Thursday, 13 August 2015

Why numbers and reading accounts correctly are important for business.






Numbers matter.

The recent case of Mara Seaweed is a good example of how not to try to raise money by crowdfunding.

To start with, as we have already pointed out, the total of £500k that they are raising is not the total they are raising on Crowdcube; as they had already had £300k of it pledged - off the platform. So the current pitch's claim that they have raised nearly 80% of their total is at best misleading. Trust is an important friend when crowdfunding.

More worryingly the debacle of the Dragon's Den has shown very clearly that this business has no one on board with any clue about numbers. The CEO lost the plot and made some gaffs about turnover and gross profit - understandable under pressure. What is not understandable is her willingness to compound this error with a far more alarming one.

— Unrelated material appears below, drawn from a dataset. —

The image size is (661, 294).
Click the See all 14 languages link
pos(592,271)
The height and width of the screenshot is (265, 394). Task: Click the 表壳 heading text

She stated very clearly that the company expects to be making a net profit margin of between 30 and 40% when it has a turnover of £8m. This, she claimed, was based on research her advisers had done into Dorset Cereals - a niche food brand that was sold for £60m to ABF.

We checked Dorset Cereals accounts back to 2003 and in no year did the NP ever exceed 20% and in all but one year it was between 10 and 15% - so under half the figure Mara are projecting. GP and NP are critical figures for a business - they control the cash and cash is essential if you want to remain solvent.

Mara's CEO claimed that serious advisers had given her this figure.

Of course it is entirely possible that her advisers had read a report in the Telegraph that stated Dorset Cereals had made a profit of £16m on a turnover of £36m in 2012. This would have given them a NP margin of 44%. However it does help to be able to read accounts and then you would realise that this figure included a one off payment of £14m for the sale of an intangible asset ie the Brand Name. The real NP was £2m on a £36m t/o or 5.5%.

So do you think Mara have built their whole business on a massive mistake??

We could have told them all this had they asked - the crowd is now very reluctant to back them with only £67k of the £200k raised and time running out. We have little doubt that the business has potential and that the current management's inability to accept their own shortcomings is going to ruin that. It's a crying shame.